Mart ayında Moskova’da 145 kişinin ölümüyle sonuçlanan saldırıdan dört Tacik sorumlu tutuluyor.
Tacikistan’ın başkenti Duşanbe yakınlarındaki bir evin demir kapıları sıkı sıkıya örtülü.
Bu ev Muhammadsobir Fayzov’un büyüdüğü ev. Fayzov, Mart ayında Moskova Crocus Belediye Salonu’nda en az 145 kişinin öldüğü gerçekleştirmekle suçlanan dört Tacik’ten biri.
Savcıların aktardığına göre, o zaman 19 yaşında olan Fayzov, konsere gidenleri vuran ve bıçakla saldıran ve ardından da binayı ateşe veren bir grubun parçası.
İran ve İstanbul’daki son saldırıların zanlıları aynı zamanda bazı Tacikistan vatandaşları. Diğer bazı Tacikler de Avrupa’da saldırı planladıkları şüphesiyle tutuklandı.
Uzmanlar, genç Taciklerin, Moskova saldırısının da arkasında olduğunu iddia eden IŞİD’in Afganistan merkezli kolu IŞİD- Horasan’a (IŞİD-H) çekildiğini söylüyor. Peki bunun sebebi ne?
Baba öğretmen, anne kütüphanede çalışıyor
BBC’nin ziyaret ettiği Fayzov’un ailesi medyaya konuşmak konusunda isteksizdi. Tacik polisi Fayzov’un annesini sorgulamak üzere emniyete çağırmış.
Fayzov beş kardeşin en küçüğü. Erkek kardeşlerinden birisi Fayzov’un iki yıl önce Rusya’ya gittiğini ve Moskova’nın kuzeydoğusundaki Teykovo kasabasında kuaför olarak çalıştığını anlatıyor.

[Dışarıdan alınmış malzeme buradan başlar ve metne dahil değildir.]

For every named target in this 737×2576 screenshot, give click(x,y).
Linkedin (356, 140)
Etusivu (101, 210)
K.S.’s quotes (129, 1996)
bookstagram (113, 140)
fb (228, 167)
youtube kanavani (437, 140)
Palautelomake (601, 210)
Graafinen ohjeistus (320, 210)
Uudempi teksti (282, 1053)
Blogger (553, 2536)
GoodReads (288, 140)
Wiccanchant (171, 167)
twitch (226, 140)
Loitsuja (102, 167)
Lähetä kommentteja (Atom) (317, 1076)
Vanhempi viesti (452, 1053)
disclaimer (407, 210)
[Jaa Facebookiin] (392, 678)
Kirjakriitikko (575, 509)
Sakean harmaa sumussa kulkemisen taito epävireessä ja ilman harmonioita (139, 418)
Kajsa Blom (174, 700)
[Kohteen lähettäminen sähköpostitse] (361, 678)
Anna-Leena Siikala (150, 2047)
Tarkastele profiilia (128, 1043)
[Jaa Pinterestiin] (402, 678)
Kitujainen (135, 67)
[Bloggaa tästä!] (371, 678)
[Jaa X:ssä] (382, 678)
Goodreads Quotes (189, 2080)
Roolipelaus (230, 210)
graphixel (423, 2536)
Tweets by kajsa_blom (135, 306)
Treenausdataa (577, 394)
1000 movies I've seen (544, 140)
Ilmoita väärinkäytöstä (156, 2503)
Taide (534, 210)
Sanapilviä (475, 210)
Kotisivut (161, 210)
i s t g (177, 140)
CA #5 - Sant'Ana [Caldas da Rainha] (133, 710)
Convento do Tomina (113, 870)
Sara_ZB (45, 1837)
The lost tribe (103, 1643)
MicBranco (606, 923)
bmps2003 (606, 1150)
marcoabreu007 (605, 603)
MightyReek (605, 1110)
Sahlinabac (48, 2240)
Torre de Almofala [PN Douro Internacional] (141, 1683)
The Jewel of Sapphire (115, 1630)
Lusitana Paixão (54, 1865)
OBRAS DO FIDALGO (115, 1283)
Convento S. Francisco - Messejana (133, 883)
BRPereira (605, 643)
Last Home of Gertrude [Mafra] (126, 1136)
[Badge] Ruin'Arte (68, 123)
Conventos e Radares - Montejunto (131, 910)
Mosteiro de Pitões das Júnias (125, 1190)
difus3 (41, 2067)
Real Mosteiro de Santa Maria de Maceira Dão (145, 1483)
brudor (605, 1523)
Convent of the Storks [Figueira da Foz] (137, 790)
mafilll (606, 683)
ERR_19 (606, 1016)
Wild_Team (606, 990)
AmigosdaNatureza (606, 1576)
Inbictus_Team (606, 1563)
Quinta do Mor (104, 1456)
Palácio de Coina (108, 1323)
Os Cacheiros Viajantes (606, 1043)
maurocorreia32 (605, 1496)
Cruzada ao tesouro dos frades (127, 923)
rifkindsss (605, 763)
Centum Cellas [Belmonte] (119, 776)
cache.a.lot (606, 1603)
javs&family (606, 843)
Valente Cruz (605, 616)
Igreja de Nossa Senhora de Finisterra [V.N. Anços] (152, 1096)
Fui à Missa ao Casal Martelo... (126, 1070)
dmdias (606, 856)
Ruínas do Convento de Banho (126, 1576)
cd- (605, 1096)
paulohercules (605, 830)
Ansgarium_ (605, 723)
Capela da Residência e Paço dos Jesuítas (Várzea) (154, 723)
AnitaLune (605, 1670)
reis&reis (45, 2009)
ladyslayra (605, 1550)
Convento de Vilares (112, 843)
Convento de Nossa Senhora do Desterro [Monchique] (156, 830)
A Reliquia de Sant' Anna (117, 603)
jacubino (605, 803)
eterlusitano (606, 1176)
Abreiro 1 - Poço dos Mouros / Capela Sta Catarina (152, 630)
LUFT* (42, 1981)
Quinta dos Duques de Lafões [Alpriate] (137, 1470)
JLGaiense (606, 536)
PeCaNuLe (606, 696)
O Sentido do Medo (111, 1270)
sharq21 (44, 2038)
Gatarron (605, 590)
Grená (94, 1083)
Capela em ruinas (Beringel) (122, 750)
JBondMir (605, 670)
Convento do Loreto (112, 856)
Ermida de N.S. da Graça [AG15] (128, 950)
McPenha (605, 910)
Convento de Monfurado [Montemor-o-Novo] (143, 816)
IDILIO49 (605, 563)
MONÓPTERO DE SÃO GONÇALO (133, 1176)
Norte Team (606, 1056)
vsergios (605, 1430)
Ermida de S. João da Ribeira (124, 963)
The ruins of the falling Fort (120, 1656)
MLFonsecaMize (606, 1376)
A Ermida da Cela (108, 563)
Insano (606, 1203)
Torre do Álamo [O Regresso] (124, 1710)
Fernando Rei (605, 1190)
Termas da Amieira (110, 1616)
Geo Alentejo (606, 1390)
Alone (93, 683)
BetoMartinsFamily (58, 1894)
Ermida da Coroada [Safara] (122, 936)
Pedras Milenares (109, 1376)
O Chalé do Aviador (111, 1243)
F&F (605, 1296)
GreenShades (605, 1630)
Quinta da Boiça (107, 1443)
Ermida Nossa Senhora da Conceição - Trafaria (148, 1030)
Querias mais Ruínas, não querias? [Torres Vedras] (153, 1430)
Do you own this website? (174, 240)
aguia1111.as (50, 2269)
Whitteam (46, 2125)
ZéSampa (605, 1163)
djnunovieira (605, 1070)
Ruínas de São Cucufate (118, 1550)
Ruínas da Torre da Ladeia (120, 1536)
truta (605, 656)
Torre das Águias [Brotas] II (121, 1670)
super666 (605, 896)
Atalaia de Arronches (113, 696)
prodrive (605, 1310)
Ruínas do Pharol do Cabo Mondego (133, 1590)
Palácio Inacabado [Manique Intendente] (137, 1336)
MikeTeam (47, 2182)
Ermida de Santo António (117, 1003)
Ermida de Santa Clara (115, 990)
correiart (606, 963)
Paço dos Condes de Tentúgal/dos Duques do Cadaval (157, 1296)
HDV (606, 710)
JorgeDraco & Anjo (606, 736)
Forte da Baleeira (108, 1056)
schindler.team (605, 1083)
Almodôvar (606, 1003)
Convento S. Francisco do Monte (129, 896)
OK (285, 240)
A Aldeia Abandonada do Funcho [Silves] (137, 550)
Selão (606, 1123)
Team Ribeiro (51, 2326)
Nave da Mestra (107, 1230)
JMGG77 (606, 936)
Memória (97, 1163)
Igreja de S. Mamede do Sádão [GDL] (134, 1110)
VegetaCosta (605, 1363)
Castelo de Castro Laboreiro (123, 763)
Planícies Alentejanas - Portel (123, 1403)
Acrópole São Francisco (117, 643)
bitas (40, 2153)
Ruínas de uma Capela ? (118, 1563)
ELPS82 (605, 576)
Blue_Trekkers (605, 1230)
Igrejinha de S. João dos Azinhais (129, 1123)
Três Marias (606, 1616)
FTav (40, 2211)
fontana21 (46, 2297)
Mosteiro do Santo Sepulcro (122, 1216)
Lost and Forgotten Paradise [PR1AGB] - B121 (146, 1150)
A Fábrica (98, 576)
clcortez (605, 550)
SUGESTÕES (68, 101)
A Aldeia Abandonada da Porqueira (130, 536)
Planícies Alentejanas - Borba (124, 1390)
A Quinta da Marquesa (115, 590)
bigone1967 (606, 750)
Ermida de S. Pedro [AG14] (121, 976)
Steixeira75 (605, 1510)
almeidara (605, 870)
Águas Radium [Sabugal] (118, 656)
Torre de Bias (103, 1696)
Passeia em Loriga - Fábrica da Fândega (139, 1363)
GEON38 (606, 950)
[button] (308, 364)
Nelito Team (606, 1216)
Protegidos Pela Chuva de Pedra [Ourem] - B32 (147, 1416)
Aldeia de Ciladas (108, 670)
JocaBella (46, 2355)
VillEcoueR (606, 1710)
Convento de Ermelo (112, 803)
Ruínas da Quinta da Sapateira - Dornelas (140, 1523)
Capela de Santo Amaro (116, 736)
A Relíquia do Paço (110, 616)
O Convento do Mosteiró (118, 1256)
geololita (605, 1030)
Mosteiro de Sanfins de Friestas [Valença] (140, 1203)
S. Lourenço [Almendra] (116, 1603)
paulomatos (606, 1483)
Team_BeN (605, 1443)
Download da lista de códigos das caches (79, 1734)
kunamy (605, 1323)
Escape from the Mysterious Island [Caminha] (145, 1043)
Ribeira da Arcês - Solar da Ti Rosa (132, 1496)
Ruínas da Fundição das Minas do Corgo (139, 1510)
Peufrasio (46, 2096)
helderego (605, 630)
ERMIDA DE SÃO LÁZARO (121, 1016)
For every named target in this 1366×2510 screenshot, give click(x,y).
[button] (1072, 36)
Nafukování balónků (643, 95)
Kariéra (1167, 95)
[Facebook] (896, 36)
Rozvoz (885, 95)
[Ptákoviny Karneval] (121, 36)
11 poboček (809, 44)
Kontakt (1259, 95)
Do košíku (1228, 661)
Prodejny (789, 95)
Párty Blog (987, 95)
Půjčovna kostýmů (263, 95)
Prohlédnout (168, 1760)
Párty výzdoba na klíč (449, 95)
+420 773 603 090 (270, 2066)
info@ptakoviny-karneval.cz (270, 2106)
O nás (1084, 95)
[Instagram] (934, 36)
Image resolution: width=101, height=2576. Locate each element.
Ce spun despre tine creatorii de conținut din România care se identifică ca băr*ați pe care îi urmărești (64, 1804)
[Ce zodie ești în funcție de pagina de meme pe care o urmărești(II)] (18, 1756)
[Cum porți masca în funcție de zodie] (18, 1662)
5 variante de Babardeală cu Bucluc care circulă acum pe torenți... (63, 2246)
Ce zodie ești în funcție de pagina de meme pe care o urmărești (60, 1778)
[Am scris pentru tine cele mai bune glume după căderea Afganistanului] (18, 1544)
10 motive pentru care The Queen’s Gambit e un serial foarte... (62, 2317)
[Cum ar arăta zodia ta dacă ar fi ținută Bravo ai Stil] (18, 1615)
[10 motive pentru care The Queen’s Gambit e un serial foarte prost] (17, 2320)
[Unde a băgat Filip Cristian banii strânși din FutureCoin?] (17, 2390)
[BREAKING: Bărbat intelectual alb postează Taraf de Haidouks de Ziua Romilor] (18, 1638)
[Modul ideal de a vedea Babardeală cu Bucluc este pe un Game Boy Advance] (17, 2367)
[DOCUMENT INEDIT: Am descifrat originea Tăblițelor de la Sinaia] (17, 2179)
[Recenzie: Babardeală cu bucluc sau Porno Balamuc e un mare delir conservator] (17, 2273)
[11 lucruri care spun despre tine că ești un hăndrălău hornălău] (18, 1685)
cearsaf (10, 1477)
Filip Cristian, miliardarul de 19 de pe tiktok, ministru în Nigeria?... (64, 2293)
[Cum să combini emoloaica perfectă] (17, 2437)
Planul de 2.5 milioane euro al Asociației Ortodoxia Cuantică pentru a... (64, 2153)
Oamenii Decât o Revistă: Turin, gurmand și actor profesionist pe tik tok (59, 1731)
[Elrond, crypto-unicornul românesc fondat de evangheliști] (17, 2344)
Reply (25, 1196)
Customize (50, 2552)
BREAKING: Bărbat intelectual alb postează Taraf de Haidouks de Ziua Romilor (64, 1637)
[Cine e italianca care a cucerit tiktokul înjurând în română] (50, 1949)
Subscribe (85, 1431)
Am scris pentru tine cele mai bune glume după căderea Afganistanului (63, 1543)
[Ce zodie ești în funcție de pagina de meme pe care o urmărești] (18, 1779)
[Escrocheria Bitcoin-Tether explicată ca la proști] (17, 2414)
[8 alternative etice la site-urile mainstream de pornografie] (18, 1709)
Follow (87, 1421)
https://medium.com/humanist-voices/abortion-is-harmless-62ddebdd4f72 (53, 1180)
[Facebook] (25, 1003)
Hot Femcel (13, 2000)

Dindar olmadığını söylüyor.
Babaanesi ise Fayzov’un büyük bir futbol taraftarı olduğunu dile getiriyor.
Cami imamı Saidrahman Habibov pek dindar görünmediğini belirttiği Fayzov’un bazen kardeşlerinden tespih satışlarına yardımcı olduğunu söylüyor.
Fayzov’un babası yerel okulda Rusça öğretmenliği yapıyor ve annesi de aynı okulun kütüphanesini işletiyor. Aile iyi tanınıyor.
Okul müdürü Abdulaziz Abdulsamadov, Fayzov’un matematiği çok sevdiğini ve doktor olmayı hayal ettiğini söylüyor.
Müdür, “Okuldan ayrıldıktan sonra aman aman bir değişiklik yaşamadıysa, böyle bir şey yaptığına inanmak mümkün değil” diyor.
32 yaşındaki Dalerjon Mirzoyev de dört zanlıdan bir diğeri.
Eşi ve dört çocuğuyla birlikte Duşanbe’nin hemen dışındaki bir başka köyde, Galakhona’da yaşıyordu.
Annesi Gulrakat, BBC’ye “Bir tavuğu bile kesemezdi, bir karıncayı bile incitemezdi” diyor.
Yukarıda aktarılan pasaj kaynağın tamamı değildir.